My Current setup is fairly simple:
1) HR20-700 connected to LAN for DTV Cinema (via PoE to router upstairs)
2) R10

I'm not sure about the dish but I do know that right now there are 4 coax cables from the dish, where 2 then go to each of the DVRs. 

As the the title states, I want to add another HD-DVR and WHDVR service. I want to also keep the DirectTv Cinema. Since I will adding a 2nd HD DVR I'm pretty sure a few things are going to have to change with either the LNB and/or the distribution to the receivers.

So what kind of equipment can I expect is going to be added/changed to get this to work? Also what packages are necessary to achieve this?
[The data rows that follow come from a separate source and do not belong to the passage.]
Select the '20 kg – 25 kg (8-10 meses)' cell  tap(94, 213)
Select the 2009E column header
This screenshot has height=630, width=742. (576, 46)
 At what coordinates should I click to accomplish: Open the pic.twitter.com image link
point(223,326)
I want to be sure of all of this because Ive had issues in the past with CS getting this sort of thing screwed up with the installers and basically wasting a day or more of my time. I'd like to try to avoid this again.


----------



## Davenlr (Sep 16, 2006)

You will need a SWiM LNB to replace the current 4 output LNB, and 4 way splitter, a new run of coax to the new DVR, and a new run of coax and cinema connection kit to your Router/switch location or just an cinema connection kit installed behind the dvr currently hooked to ethernet, and use that ethernet to run back to your router. Im not sure on the R10, but if it is not SWiM compatible, it will need to be replaced as well. They will add a DECA to the HR20-700.


----------



## dpeters11 (May 30, 2007)

The R10 is a Tivo box isn't it? Those aren't SWM compatible. A R16 would be SWM compatible, but would not be able to be in the WHDVR setup. That would require an H21 or higher.


----------



## HighVoltage (Nov 27, 2007)

I forgot to mention that 1 coax is already ran the room for the new HDDVR and theres also a coax right next to the router, not currently used. 
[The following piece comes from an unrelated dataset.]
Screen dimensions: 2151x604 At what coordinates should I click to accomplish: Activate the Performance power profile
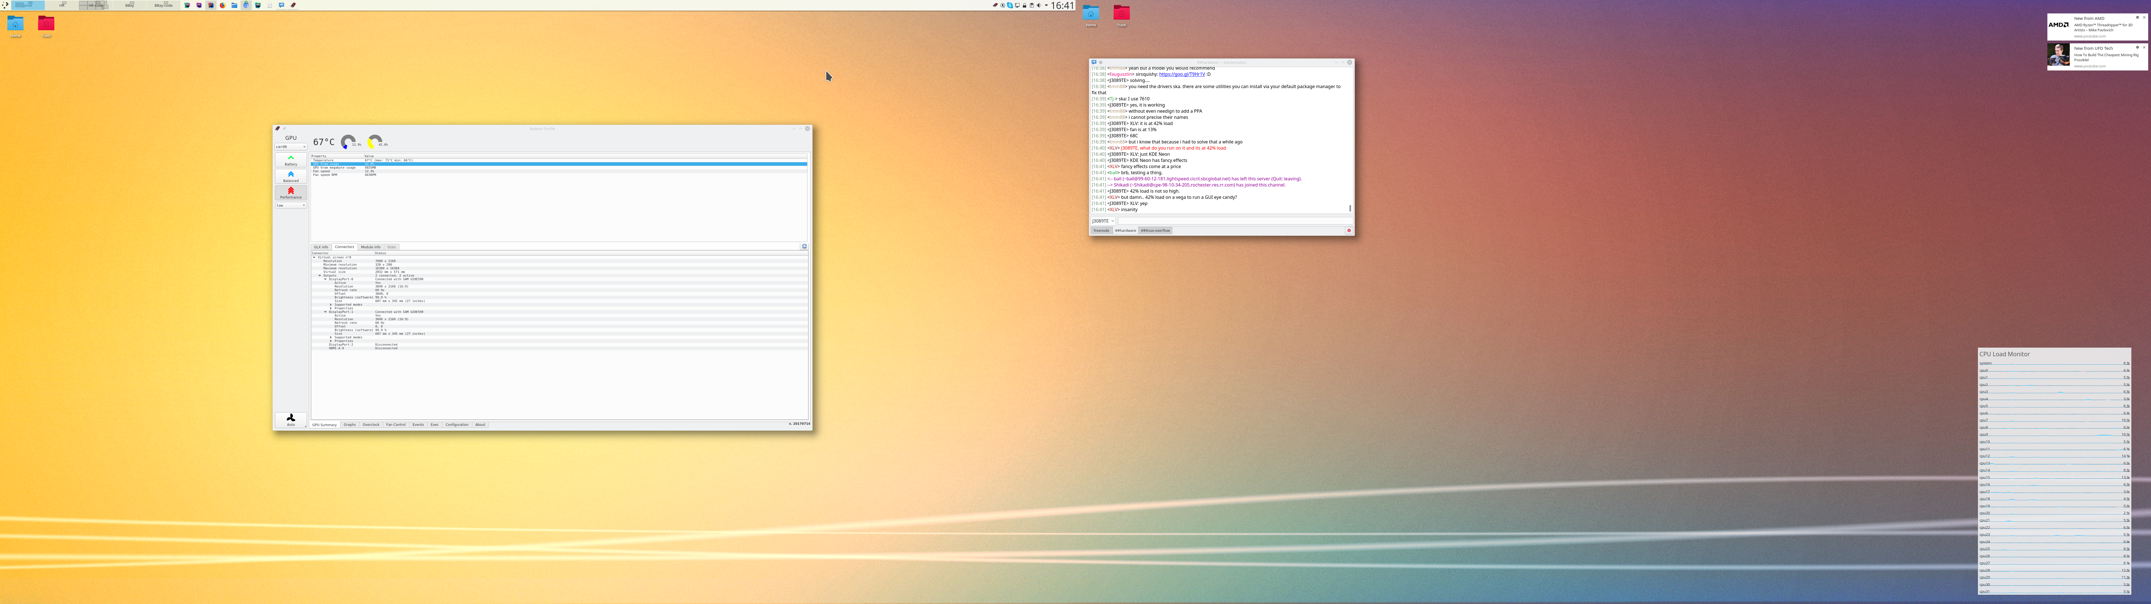291,193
So they will need to replace the LNB, and a connection kit to the router? The connection kit is essentially a DECA and a PI right?

Im assuming that there will also be a DECA for the HR20-700, and may or not be one for the new HR2x depending on if its a HR24 or not?

None of this should cause any issues with the R10? I dont need the R10 (or expect) to access MRV. I just want it to work as is..

Thx for the help!


----------



## Davenlr (Sep 16, 2006)

That is the problem. The R10 will not work with SWiM at all. You would then need to keep your current LNB, and have an SWM8 multiswitch installed instead, which has legacy ports for the R10. I do not know if DirecTv provides those as part of the upgrade for free or if you have to pay for them. I would have them replace the R10 (it doesnt pick up HD anyway right?).


----------



## The Merg (Jun 24, 2007)

If the HD-DVR is replacing the R10, you don't need to run an additional coax. The coax there will work just fine. As Davenlr mentioned, you can just put the CCK behind the receiver that has the ethernet connection. You can also just use the second coax that won't be used for the receiver anymore for the CCK.

- Merg


----------



## The Merg (Jun 24, 2007)

HighVoltage said:


> I forgot to mention that 1 coax is already ran the room for the new HDDVR and theres also a coax right next to the router, not currently used.
> 
> So they will need to replace the LNB, and a connection kit to the router? The connection kit is essentially a DECA and a PI right?
> 
> ...





Davenlr said:


> That is the problem. The R10 will not work with SWiM at all. You would then need to keep your current LNB, and have an SWM8 multiswitch installed instead, which has legacy ports for the R10. I do not know if DirecTv provides those as part of the upgrade for free or if you have to pay for them. I would have them replace the R10 (it doesnt pick up HD anyway right?).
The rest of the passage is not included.